Images/Tensorflow_for_Sequential_Data/Tensorflow_for_Sequential_Data_4.png

​Next, let's see how TensorFlow ​can be used to handle text data. ​Text data requires specific pre-processing steps ​such as tokenization and padding. ​TensorFlow's text vectorization layer helps in ​converting text data into ​numerical format suitable for model training.

from tensorflow.keras.layers import TextVectorization

# Sample text data
texts = [
    "Hello, how are you?",
    "I am fine, thank you.",
    "How about you?",
    "I am good too."
]

# Define the TextVectorization layer
vectorizer = TextVectorization(
    output_mode='int',
    max_tokens=100,
    output_sequence_length=10
)

# Adapt the vectorizer to the text data
vectorizer.adapt(texts)

# Vectorize the text data
text_vectorized = vectorizer(texts)

print("Vectorized text data:\n", text_vectorized.numpy())

​In this example, first, ​define sample text data. ​Then create a text vectorization layer ​to tokenize and pad the text sequences. ​Finally, adapt the vectorizer to ​the text data and transform ​the text into numerical format.

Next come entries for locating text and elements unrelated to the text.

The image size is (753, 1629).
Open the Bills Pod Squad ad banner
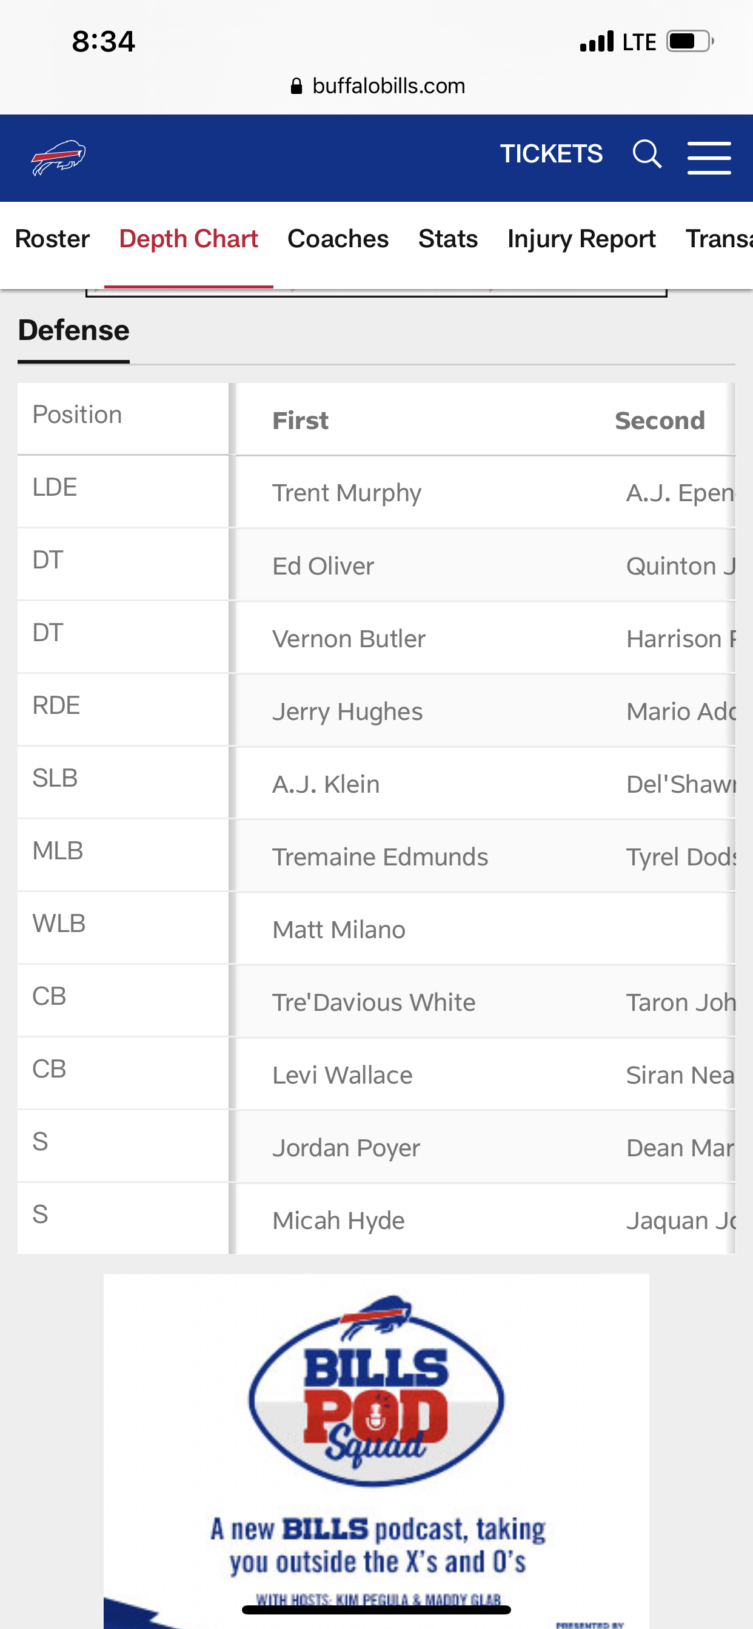pos(377,1451)
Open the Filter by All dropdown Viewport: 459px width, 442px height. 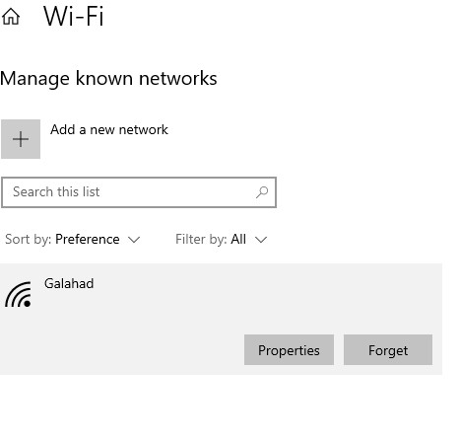(222, 239)
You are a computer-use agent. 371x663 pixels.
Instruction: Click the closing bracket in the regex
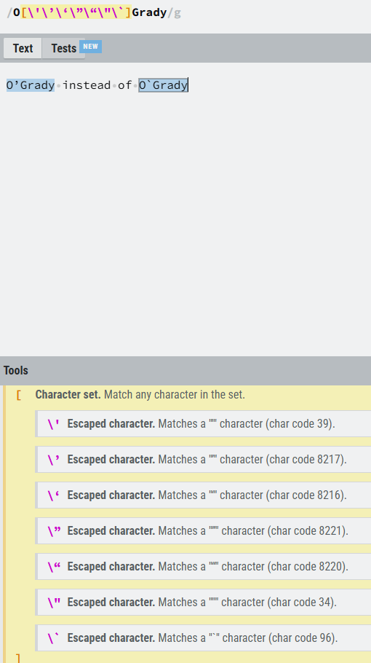(x=129, y=12)
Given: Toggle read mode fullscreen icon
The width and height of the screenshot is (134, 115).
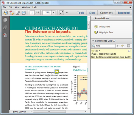Looking at the screenshot, I should (61, 13).
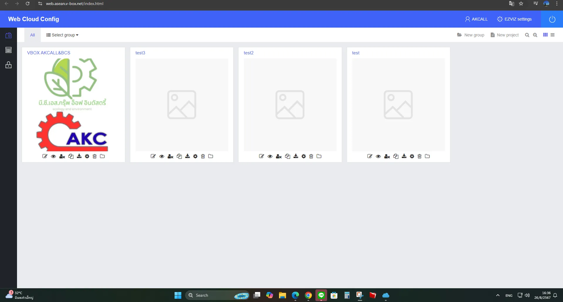563x302 pixels.
Task: Create a New project
Action: [505, 35]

Images/Tensorflow_for_Sequential_Data/Tensorflow_for_Sequential_Data_5.png

​In this video, you learned ​sequential data is characterized ​by its temporal or sequential nature, ​meaning that the order in which ​the data points appear is important. ​TensorFlow provides several layers and ​tools specifically designed for sequential data. ​These include recurrent neural networks, ​RNNs, long short-term memory networks, ​LSTMs, gated recurrent units, ​GRUs, convolutional layers for sequence data, Conv1D. ​Text data requires specific pre-processing steps ​such as tokenization and padding. ​TensorFlow's text vectorization layer helps in ​converting text data into ​numerical format suitable for model training.